■ Records supplied:
============

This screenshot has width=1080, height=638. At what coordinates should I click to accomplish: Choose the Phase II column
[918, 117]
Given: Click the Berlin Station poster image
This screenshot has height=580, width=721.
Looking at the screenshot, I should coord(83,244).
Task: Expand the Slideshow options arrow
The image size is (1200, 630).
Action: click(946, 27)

============

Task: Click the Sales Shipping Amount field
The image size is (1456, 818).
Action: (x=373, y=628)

============

■ Exercise objective: List each line of the entries that holds the string "Task".

■ Written response:
Task: Expand the Slideshow options arrow
Task: Click the Sales Shipping Amount field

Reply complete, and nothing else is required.